Task directions: Everything from the line holding "The height and width of the screenshot is (947, 2559)." to the last line of the material below must be retyped exactly, minus any pictures.

Entries supplied:
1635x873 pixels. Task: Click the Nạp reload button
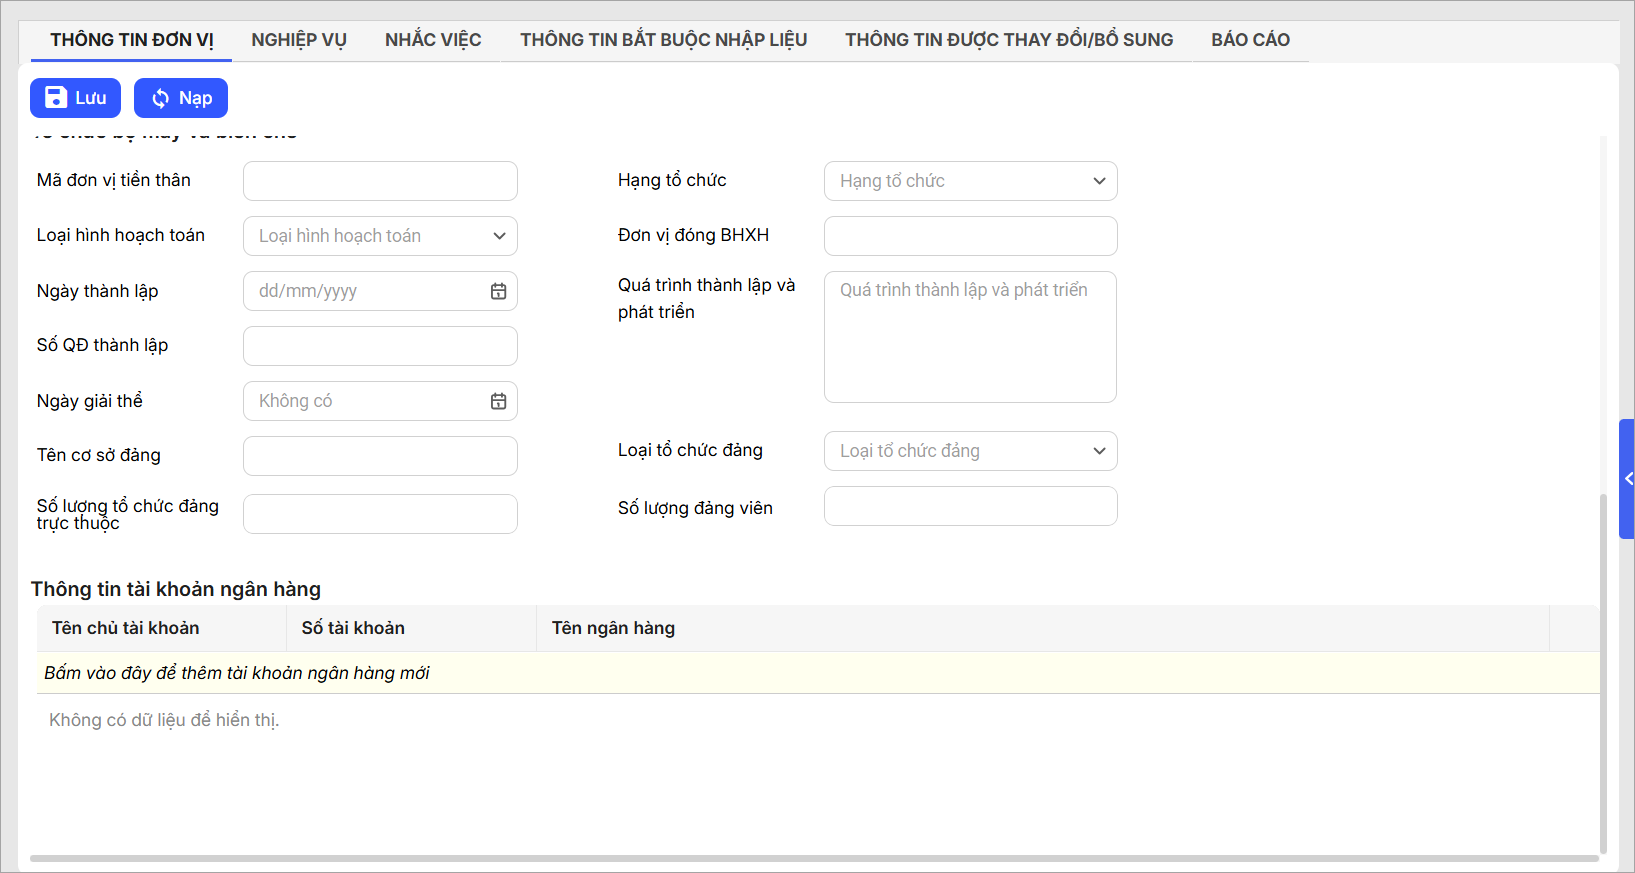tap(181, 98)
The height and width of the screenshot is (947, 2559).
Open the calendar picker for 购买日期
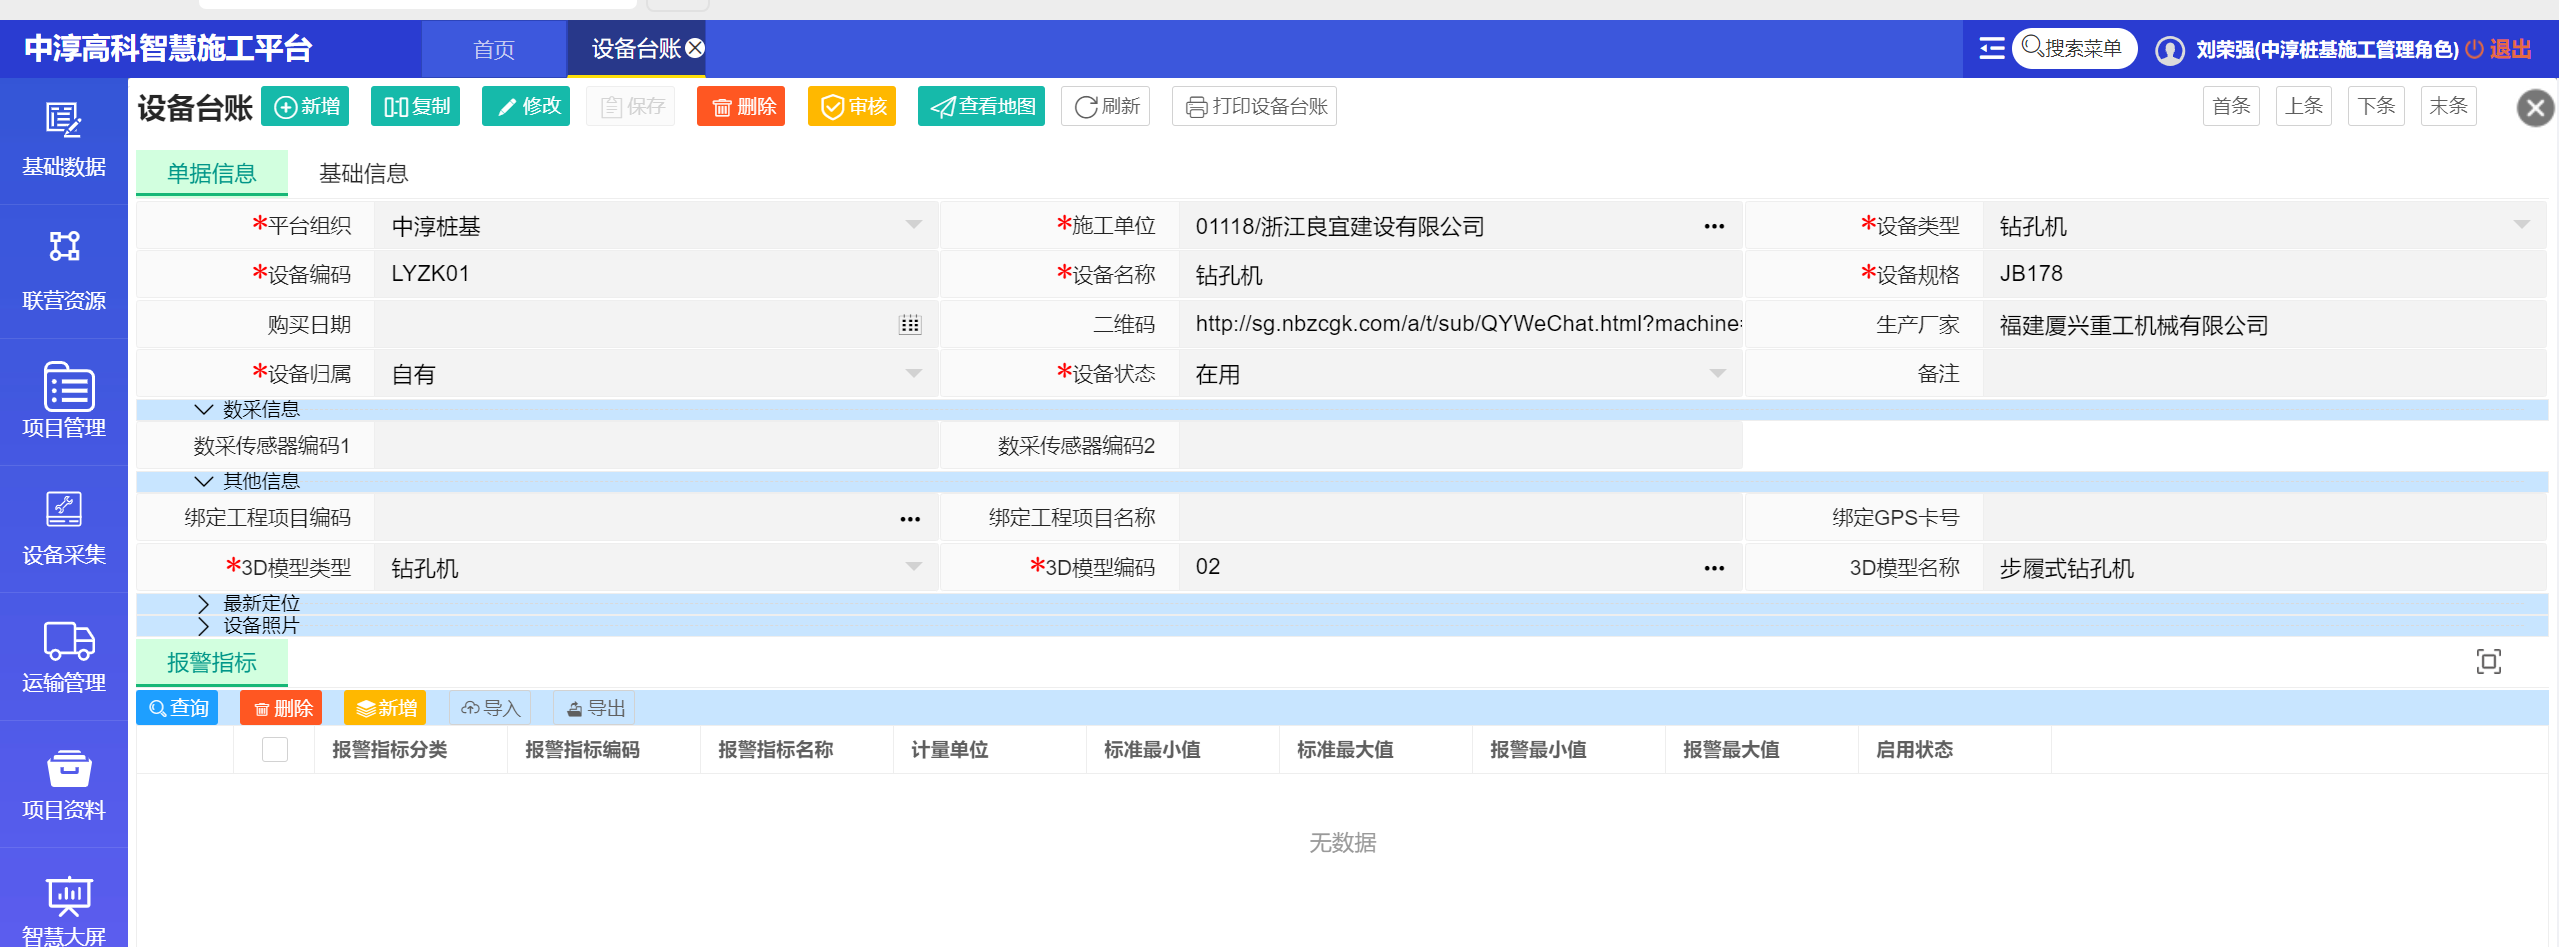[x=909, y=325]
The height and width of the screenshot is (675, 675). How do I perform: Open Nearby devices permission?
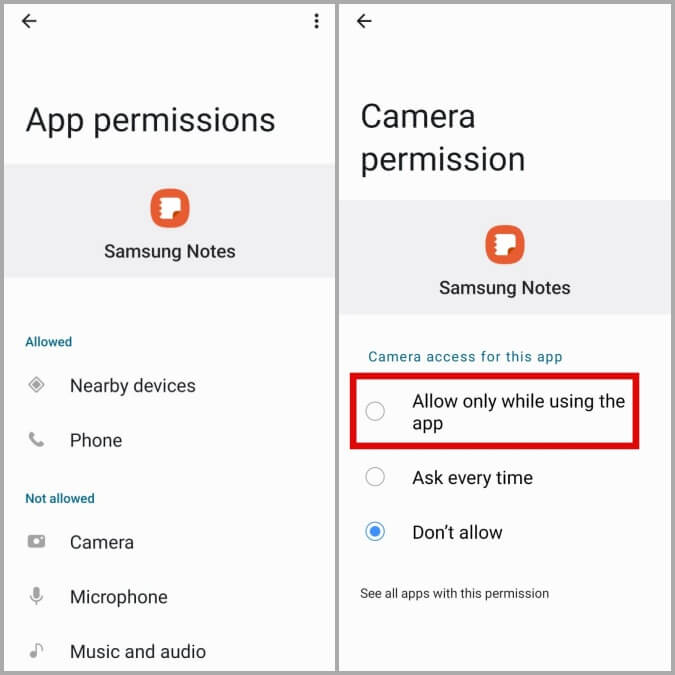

Response to this task:
The height and width of the screenshot is (947, 2559).
Open the calendar picker for 购买日期
[x=909, y=325]
The height and width of the screenshot is (675, 675). How do I perform: Open Nearby devices permission?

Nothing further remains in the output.